I emphasise this as the emotional context of the mountaintop scene in “points”. liebgott feels unable to show his grief in front of the other soldiers, because they don’t share it, but he can show anger. the commandant mission offers the possibility of some catharsis, of a glimpse of revenge. (what he needs, I think, is to be among other jewish people, to grieve with them, to know that his feelings are understood, shared, recognised, accepted; but he wants to avenge his people.)
webster has lashed out at germans twice: the shopkeeper, the troops. he views that anger as justified. and yet in this instance - an order to interrogate and kill a nazi commandant - he balks. he argues the man might be innocent. the commandant is more culpable than anyone else they’ve encountered, but webster treats liebgott’s anger, which is far far more personal than webster’s, as disproportionate and irrational. he has no understanding of liebgott’s grief and rage; he makes no attempt to understand. he’s uncomfortable with it; he dismisses it. it’s deeply privileged and condescending.
part of me thinks this is just bad writing: it’s a contrived moral debate; webster wasn’t on the mission irl and his presence seems unnecessary; if he’s so opposed to the mission, he should have voiced that to speirs, not liebgott. but bad writing or not, this is the show and characterisation we’re all working from as fans. 
(I think this ship is somewhat responsible for fans mischaracterising lieb as “angry”, for... reacting to antisemitism?. but because I don’t read anything for this ship, I have limited engagement with that.)
just for the record, while I’m pouring out my heart, I don’t see any evidence of a friendship, even a volatile one, in tlp. web didn’t know the men in 2nd platoon particularly well before, and still less post-bastogne.
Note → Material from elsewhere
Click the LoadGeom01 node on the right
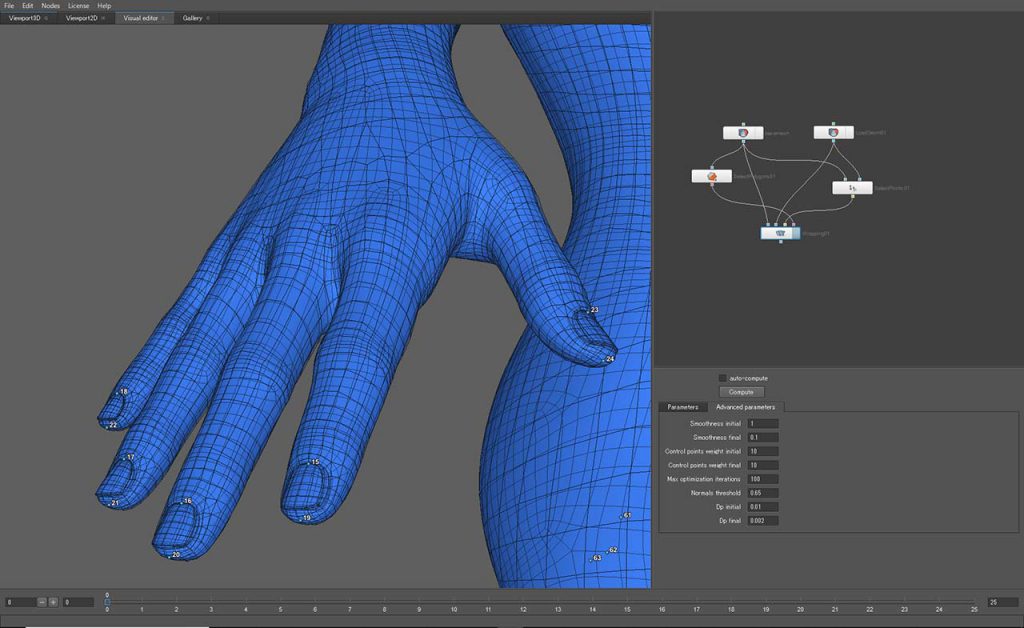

I think he plays politics with jones to try to get off the patrol, and then plays politics with 2nd platoon in order to be more accepted by the group. (the fact neither plan works is... quite entertaining, really.)
I know people point to their conversation about plans for the future as evidence of a friendship, but to me that interaction seems fairly one-sided. liebgott is looking forward to getting home; he wants to talk about it. web isn’t particularly interested in the conversation. that and their scenes together in “points” seem scripted to emphasise how little they have in common. and, of course, that their backgrounds have little in common isn’t necessarily a barrier to friendship, but webster dismissing liebgott’s anger over the camps is. there’s no way to write them being friends that doesn’t involve a heartfelt apology and a lot of slow relationship development.
I don’t lose sleep over what other people write/ship; that’s their prerogative. I don’t have to read it (in this case, I haven’t and won’t). I’m not telling anyone they can’t write this - or any other - ship. I’m simply uncomfortable with its popularity. 
liebgott has some great onscreen friendships (mostly implied, as is the way of the show): tab, popeye, grant, ramirez, babe, mcclung, alley; maybe dukeman, jackson, tipper, luz, martin, malarkey, roe... I could even make an argument for liebgott & lesniewski. personally, I would much rather see more attention given to any/all of those.